AN IMAGE IS WORTH 16X16 WORDS: TRANSFORMERS FOR IMAGE RECOGNITION AT SCALE
Found an interesting thread on Twitter:
Request for Counterparty: I would like to make a Erlich / Buffett bet on a proposition similar to:
“On 1/1/2027, a Transformer-like will continue to hold the SoTA in effectively all benchmarked NLP tasks.”
I would be taking the negative position.
–– Sasha Rush @srush_nlp, March 1, 2022
I would put my bet on something new and cool that will replace Transformer in the decade to come. Not just because I have faith in us and our creativity, but also I am starting to get tired of seeing x-former papers gushing out arxiv everyday.
It is really fascinating to see we human beings as a whole, are making amazing progress virtually from nothing, completely bootstrapping our way into civilization and intelligence. A small step in one direction might lead to leaps in others. Just like Transformers, the go-to architecture and SOTA backbone in NLP in recent years, now are flourishing in computer vision as well.
The latest version of the paper was published on arxiv on 3 June 2021 when Transformer is already a catchy phrase in NLP and CNN has long been the dominant type of architecture used for computer vision.
Ideas
The idea of this paper is really simple – adopting Transformer for computer vision, mainly for image classification with minimal modification, so that implementation could easily be as efficient and scalable as normal Transformers.
When trained on mid-sized datasets such as ImageNet without strong regularization, these models yield modest accuracies of a few percentage points below ResNets of comparable size. This seemingly discouraging outcome may be expected: Transformers lack some of the inductive biases inherent to CNNs, such as translation equivariance and locality, and therefore do not generalize well when trained on insufficient amounts of data.
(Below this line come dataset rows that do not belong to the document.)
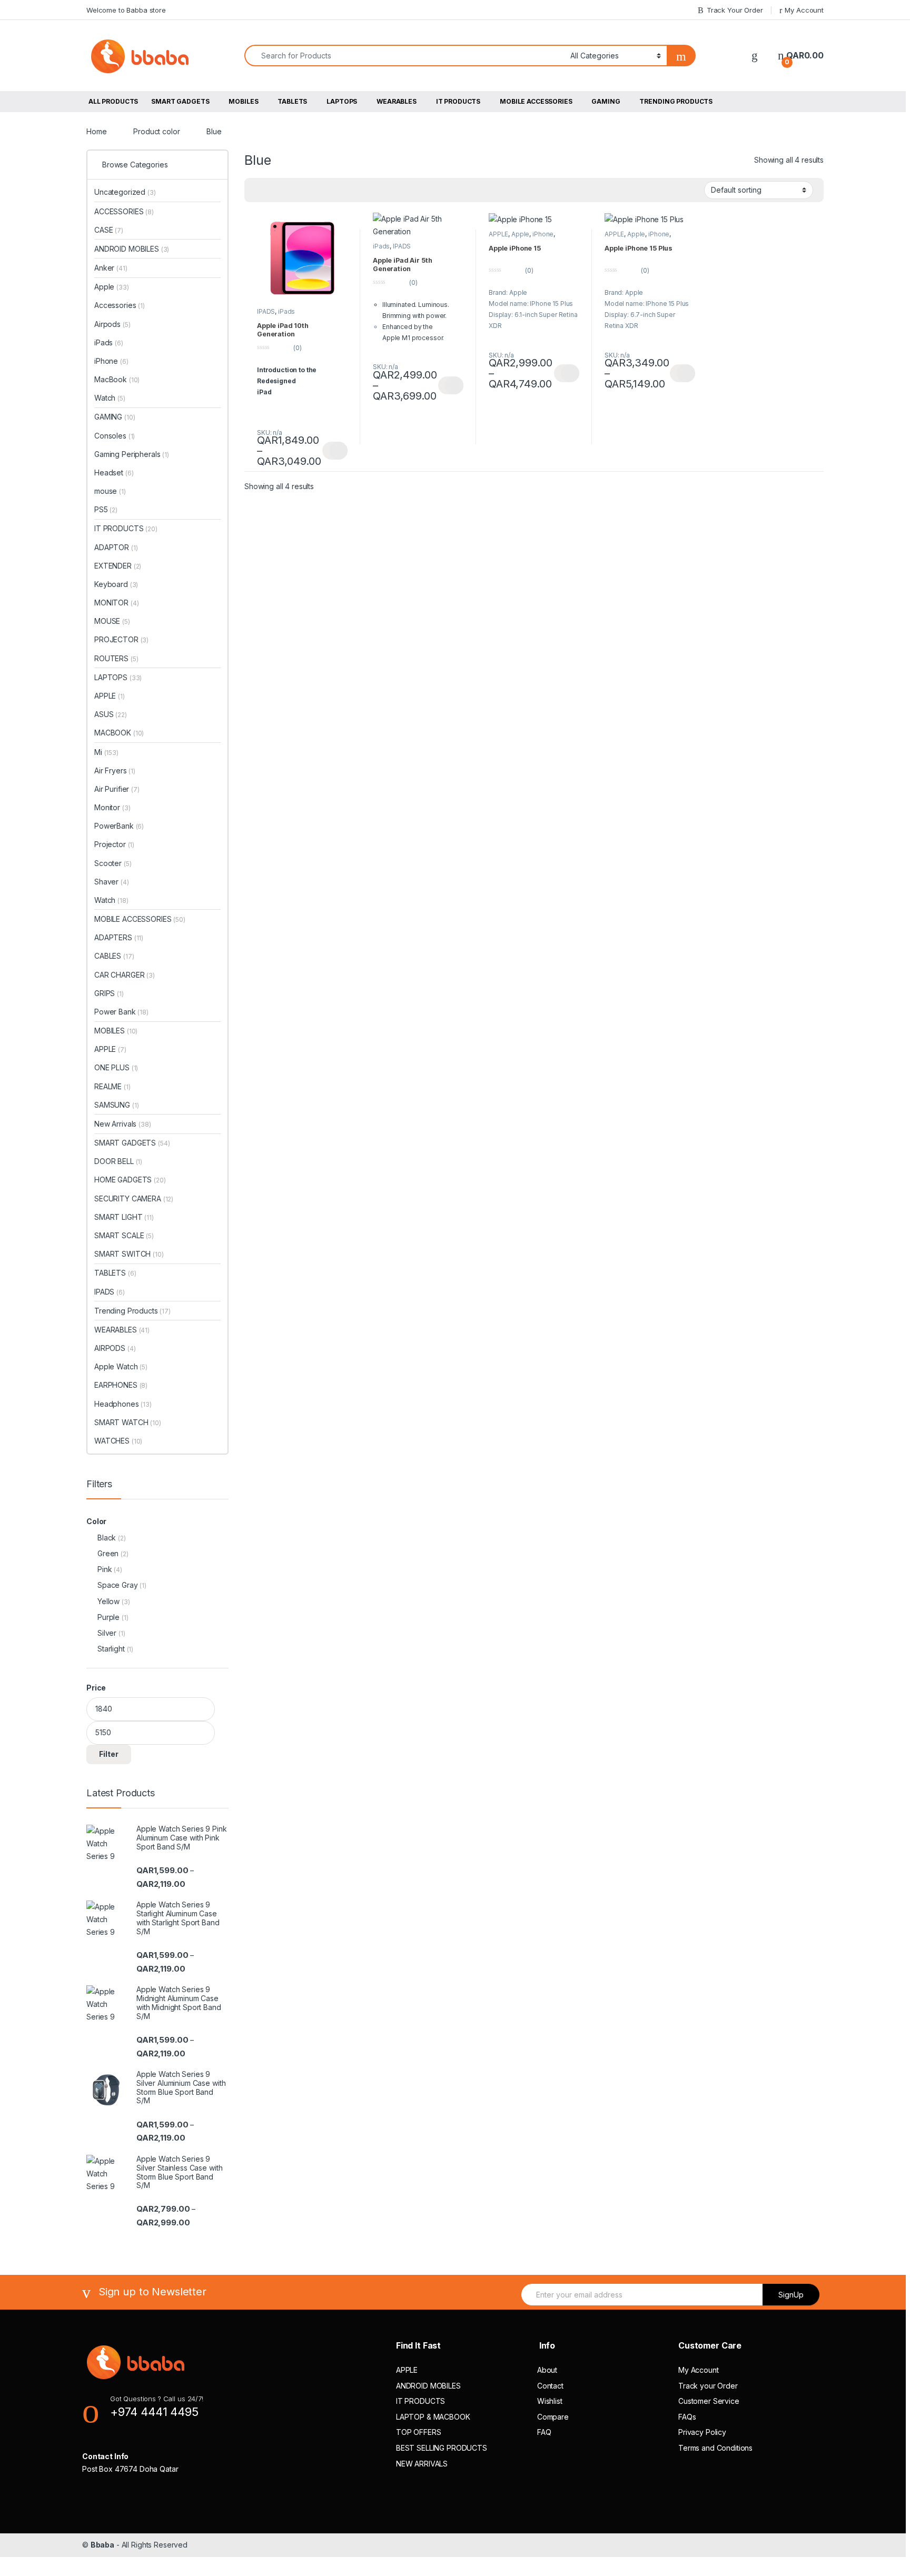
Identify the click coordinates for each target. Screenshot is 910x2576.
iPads (286, 311)
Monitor (112, 807)
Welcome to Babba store (126, 10)
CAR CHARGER (124, 974)
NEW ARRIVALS (422, 2463)
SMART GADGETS (180, 101)
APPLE (498, 234)
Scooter (112, 863)
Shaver (111, 881)
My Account (804, 10)
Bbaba (102, 2544)
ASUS (110, 714)
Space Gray (117, 1584)
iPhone (542, 234)
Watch (109, 397)
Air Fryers (114, 770)
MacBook (117, 379)
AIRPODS (114, 1348)
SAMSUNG (116, 1104)
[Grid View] (274, 190)
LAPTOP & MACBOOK (433, 2416)
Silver (106, 1632)
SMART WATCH (127, 1422)
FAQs (687, 2416)
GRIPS (109, 993)
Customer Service (708, 2400)
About (547, 2369)
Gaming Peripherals (131, 454)
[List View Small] (289, 190)
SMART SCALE (124, 1235)
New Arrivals (122, 1123)
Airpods (112, 324)
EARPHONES (120, 1384)
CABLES (114, 955)
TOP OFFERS (418, 2432)
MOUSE (112, 620)
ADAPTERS (118, 937)
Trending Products (132, 1310)
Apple (520, 234)
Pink (104, 1569)
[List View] (304, 190)
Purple (108, 1617)
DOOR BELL (118, 1161)
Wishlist (549, 2400)
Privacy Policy (702, 2432)
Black (106, 1537)
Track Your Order (735, 10)
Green (107, 1553)
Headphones (123, 1403)
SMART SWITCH (129, 1253)
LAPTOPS (342, 101)
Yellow (108, 1601)
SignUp (791, 2294)
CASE (108, 229)
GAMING (605, 101)
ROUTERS (116, 658)
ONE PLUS (116, 1067)
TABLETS (292, 101)
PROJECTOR (121, 639)
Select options (335, 451)
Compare (553, 2416)
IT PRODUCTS (458, 101)
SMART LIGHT (124, 1216)
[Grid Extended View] (258, 190)
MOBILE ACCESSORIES (536, 101)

However, the picture changes if the models are trained on larger datasets (14M-300M images). We find that large scale training trumps inductive bias. Our Vision Transformer (ViT) attains excellent results when pre-trained at sufficient scale and transferred to tasks with fewer datapoints.
Above two paragraphs basically tell us that pre-training with a large dataset closes the gap between Transformers and powerful CNNs. It sort of echos the same story that usually goes along with Transformer: though data-hungry, the model can learn information comparable to [placeholder].
Naturally, it makes sense to further explore this gap, such as @han_2021.
In a similar situation, in their scaling section, ViT catches up when the pre-training dataset grows, surpassing the hybrid (ResNet + ViT).
Efficiency and Cost
ViT models are more efficient, both in terms of data and training cost.
Vision Transformers generally outperform ResNets with the same computational budget. Hybrids improve upon pure Transformers for smaller model sizes, but the gap vanishes for larger models.
Finally, the ViT-L/16 model pre-trained on the public ImageNet-21k dataset performs well on most datasets too, while taking fewer resources to pre-train: it could be trained using a standard cloud TPUv3 with 8 cores in approximately 30 days.
Who else is rich in money or in time for pre-training other than those giant tech companies? Admittedly, it is good that they report these numbers unlike many papers barely mention anything about the cost.
Image VS. Text
\(16\times16\) does not seem like a lot, especially when you think about typically sequence length in NLP tasks (512 ~ 1024), even when they crack up the resolution to have \(32 \times 32\) patches, it is only done during fine-tuning. I wonder how this might demonstrate the information density in images vs in text and also in fields where two modalities overlap such as document analysis, would this architecture or assumption still hold? (e.g. 1D VS. 2D positional embeddings)
What’s Next?
A new architecture MLP-Mixer is in town to compete with both CNN and Transformer. Hopefully we can expect some CV-native architectures as well.